AVV Zeeburgia chairman Huub Wilbrink regularly hears about it from the trainers and other volunteers at his club. Children who try to pay with a debit card without a balance in the canteen. Who are hungry when they come to training. Who have no money for new football boots.
Erwin Rijsdijk, treasurer of the Rotterdam SV Ommoord, sees parents who get into trouble with the contribution, or who cannot pay their own contribution to a tournament abroad.
They are signs of poverty. They cannot say with certainty how widespread this poverty is in their associations. The best indication is that a fifth (Omoord) to a quarter (Zeeburgia) of the members make use of subsidy schemes to pay for the membership fee and to purchase sportswear. But those percentages still paint an optimistic picture, they suspect.
“There are probably also people who do not know how to find their way to the support schemes,” says Rijsdijk. Wilbrink: “You don’t have a good view of that. You do not know what you do not know.”
Zeeburgia and Ommoord have therefore registered for a trial by the KNVB football association in collaboration with ING and several debt counseling agencies. In the coming months, they will install ‘financial confidants’ at amateur associations. Initially, it concerns about seventy clubs, in the course of this year the initiative should also reach the rest of the Dutch amateur football fields.
How commercial football schools earn from the ambitions of children and their parents
Football is a relatively inexpensive sport – as long as you don’t take advantage of the rapidly expanding range of commercial football schools. Contribution from football clubs is usually between 200 and 300 euros per year. Yet nearly half (43 percent) of amateur clubs have members who have difficulty paying membership fees and participating in additional activities, according to an ING poll of 111 clubs. In total, the Netherlands has just under three thousand football associations with a total of more than one million members.
Completely anonymous
Regional and national subsidy pots such as the Youth Fund Sport & Culture exist for people with limited funding, but not everyone who is entitled to it makes use of it, according to the bank and the KNVB. Because people have difficulty with the application, simply do not know about it or because they prefer to keep quiet about money worries.

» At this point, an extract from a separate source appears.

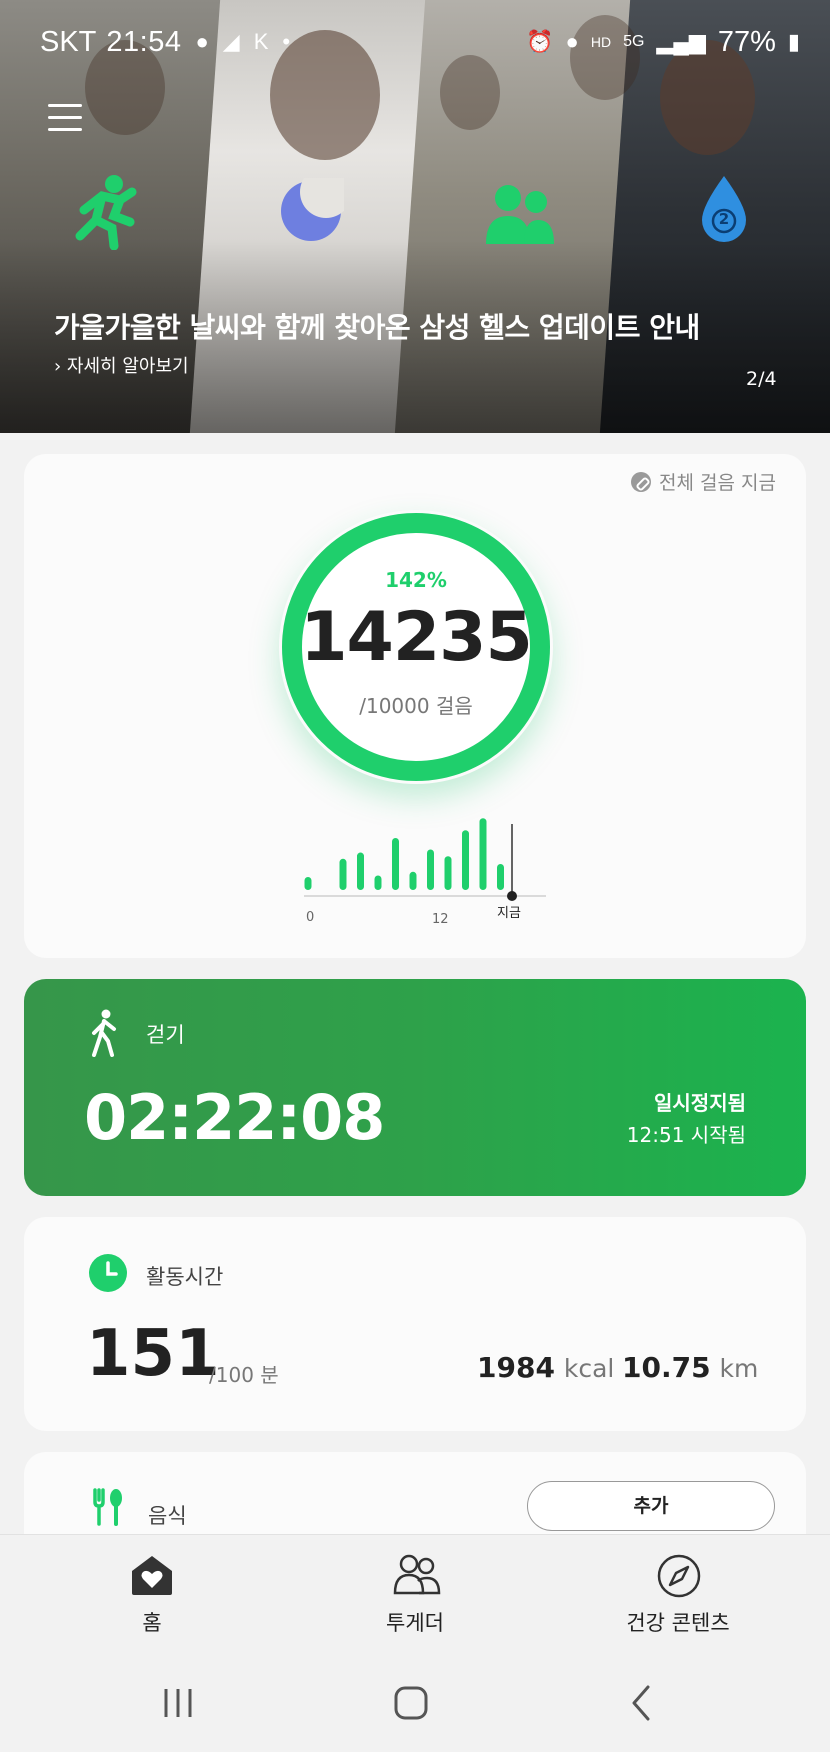 This screenshot has height=1752, width=830. I want to click on hero-page-indicator: 2/4, so click(762, 379).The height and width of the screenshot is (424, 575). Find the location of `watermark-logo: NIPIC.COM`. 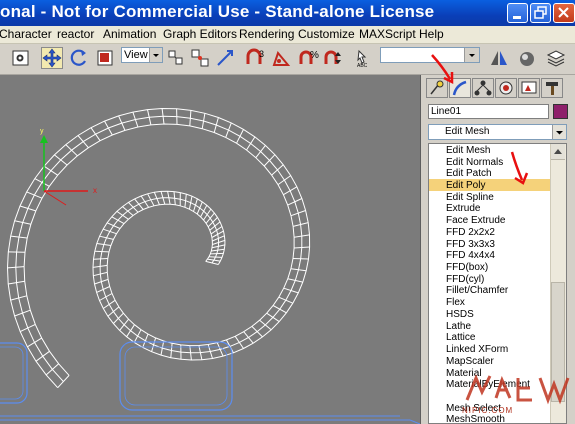

watermark-logo: NIPIC.COM is located at coordinates (517, 395).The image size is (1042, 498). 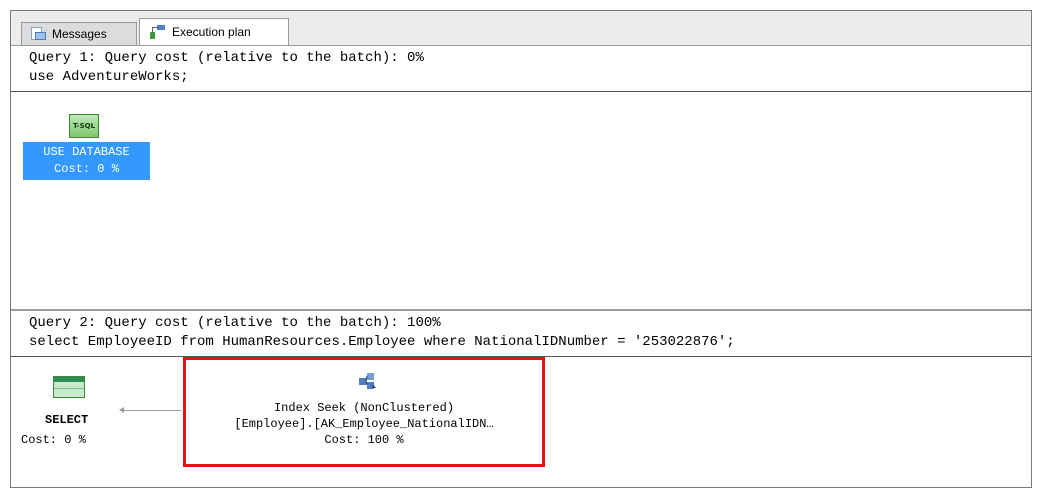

“There is shame and taboo surrounding this subject,” says Leon Wijnands, ING director of sustainability involved in the initiative. Rijsdijk of SV Ommoord recognizes that. And besides, he says: “The treasurer of the association is not the first to whom you put your financial worries on the table.”
The idea of the initiators is that the presence of a financial confidant at a club lowers the barrier for parents to talk about money problems. This can be done completely anonymously, via a tool on the website of the association, or confidentially in a conversation, possibly outside the association grounds. And if parents do not dare to take that step themselves? “Trainers and coaches know a lot about their players,” says KNVB director Jan Dirk van der Zee. “They must refer to a financial counselor at the club.”
That is someone from the bank or a club volunteer who has received training. They can then help with the application for support schemes or, in serious cases, refer them to the right debt relief organisations. Wijnands of ING: “They should function as signposts, but they are not going to solve the problems. It will not be a debt counseling process within amateur football.”
Vulnerable to subversion
Association directors are generally enthusiastic about the plan, according to a small tour. But to really make a difference, the KNVB and ING – sponsor of the association and 550 amateur associations – should do even more, amateur clubs in relatively poor city districts say. Because not only some of their members struggle with financial and administrative problems, these associations also have these themselves. For example, they often have difficulty generating sufficient income and suffer from a glaring lack of volunteers with administrative and financial knowledge. This makes these clubs vulnerable to undermining, for example through criminal sponsorship or money laundering.
“Financial counselors are a good start,” says Marcel Jille, chairman of DWS from Amsterdam-West. “But ING could also use its network and expertise to recruit treasurers and make clubs more resilient to criminal interference. Clubs that are tight are quick targets of rogue groups.”
Jamal Ahaddouch, president of Atlético Club Amsterdam, calls the initiative “nice idea”, but “a drop in the ocean”. „Clubs in neighborhoods like ours [Amsterdam Nieuw-West] have so many challenges, that is not solved with a financial counselor. And besides, we already have someone who fills such a role. How can I generate more and stable income, that is the question here.”